Broccoli and Avocado Cream Soup (Vegan)
Servings: 3 soup bowls
This fancy cream soup is prepared with many different vegetables, it’s absolutely delicious, has the perfect creamy texture and it's vegan. Enjoy it and share it with everyone!
- 1 sweet potato (skin removed)
- 1/2 parsnip
- 1 big stick celery
- 1 slice fennel
- 1 yellow bell pepper
- 1 carrot
- 100-150 g frozen broccoli
- 1/2 avocado (skin and seed removed)
- 2-3 cloves garlic
- 1 tsp Himalayan salt
- 1-2 tsp dried lovage
- black pepper (to taste)
- paprika (sweet or hot, to taste)
Prepare all the veggies (cut, peel or chop) and add them into a pot.
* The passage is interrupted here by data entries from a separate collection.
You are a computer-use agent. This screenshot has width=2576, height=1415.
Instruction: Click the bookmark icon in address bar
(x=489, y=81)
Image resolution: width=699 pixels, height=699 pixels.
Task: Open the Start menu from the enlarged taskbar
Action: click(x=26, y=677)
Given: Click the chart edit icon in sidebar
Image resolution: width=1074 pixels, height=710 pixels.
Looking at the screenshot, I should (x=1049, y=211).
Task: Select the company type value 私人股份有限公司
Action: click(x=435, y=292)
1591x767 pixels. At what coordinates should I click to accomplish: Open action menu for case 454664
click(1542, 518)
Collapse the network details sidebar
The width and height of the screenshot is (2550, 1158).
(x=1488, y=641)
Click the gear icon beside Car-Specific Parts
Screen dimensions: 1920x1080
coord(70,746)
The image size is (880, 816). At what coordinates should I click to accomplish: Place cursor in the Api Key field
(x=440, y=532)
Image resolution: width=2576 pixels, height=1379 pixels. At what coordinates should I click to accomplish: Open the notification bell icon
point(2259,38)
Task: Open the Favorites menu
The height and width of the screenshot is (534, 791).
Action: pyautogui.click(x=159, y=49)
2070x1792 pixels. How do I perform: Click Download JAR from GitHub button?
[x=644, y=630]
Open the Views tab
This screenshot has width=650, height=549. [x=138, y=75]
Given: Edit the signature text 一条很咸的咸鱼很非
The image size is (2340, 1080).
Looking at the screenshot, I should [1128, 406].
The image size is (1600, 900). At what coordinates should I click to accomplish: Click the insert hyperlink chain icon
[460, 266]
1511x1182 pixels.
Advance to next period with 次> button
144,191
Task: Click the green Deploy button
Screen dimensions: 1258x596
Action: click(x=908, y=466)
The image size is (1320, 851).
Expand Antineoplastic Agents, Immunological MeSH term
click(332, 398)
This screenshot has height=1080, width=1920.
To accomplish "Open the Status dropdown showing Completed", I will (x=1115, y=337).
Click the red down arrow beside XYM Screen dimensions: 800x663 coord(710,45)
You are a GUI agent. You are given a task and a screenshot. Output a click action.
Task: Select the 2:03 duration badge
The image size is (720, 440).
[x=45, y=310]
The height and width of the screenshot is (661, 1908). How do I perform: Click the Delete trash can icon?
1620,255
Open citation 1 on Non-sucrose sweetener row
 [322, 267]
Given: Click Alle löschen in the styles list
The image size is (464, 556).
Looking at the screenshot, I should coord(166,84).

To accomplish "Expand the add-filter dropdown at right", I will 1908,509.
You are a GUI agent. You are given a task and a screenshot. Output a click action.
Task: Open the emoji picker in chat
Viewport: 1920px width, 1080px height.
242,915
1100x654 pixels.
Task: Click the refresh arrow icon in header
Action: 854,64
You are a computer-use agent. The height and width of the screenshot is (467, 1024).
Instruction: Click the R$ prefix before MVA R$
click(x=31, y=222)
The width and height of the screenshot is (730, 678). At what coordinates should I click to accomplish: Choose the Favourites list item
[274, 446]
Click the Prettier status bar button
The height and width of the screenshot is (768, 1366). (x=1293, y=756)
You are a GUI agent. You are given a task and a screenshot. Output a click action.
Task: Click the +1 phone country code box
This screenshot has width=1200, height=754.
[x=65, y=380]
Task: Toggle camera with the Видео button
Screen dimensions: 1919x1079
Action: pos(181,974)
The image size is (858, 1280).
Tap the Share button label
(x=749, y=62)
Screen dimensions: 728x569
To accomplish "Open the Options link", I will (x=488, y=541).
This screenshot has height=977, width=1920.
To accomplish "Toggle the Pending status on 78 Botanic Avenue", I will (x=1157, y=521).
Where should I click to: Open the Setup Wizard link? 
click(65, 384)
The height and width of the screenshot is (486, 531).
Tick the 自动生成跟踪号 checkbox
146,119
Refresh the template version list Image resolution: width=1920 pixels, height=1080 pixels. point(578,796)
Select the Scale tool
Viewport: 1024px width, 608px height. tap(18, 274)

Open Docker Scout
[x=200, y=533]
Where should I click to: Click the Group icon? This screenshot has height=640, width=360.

Bring to a boil and cook until the sweet potatoes have become tender.
Remove from heat and drain the water in a separate bowl. Let the veggies cool down for a few minutes.
Add cooked veggies into the blender, next to add avocado, spices and salt.
Puree on medium speed until reaching the desired consistency. If you feel like your blender needs more power to puree everything, add a bit of the water used for cooking the veggies.
That’s it! Transfer the cream soup into dedicated soup bowls, garnish and serve with your favorite extras.
I served this soup with raw salted pistachio but walnuts, pecans and even cashew will work great.
Sometimes you may end-up with a cream soup that's a bit on the thick side. That’s perfectly normal, simply add a bit more water and blend again for 10-20 seconds to incorporate and thicken.
This cream soup can be served hot or cold, plus this soup reheats easily.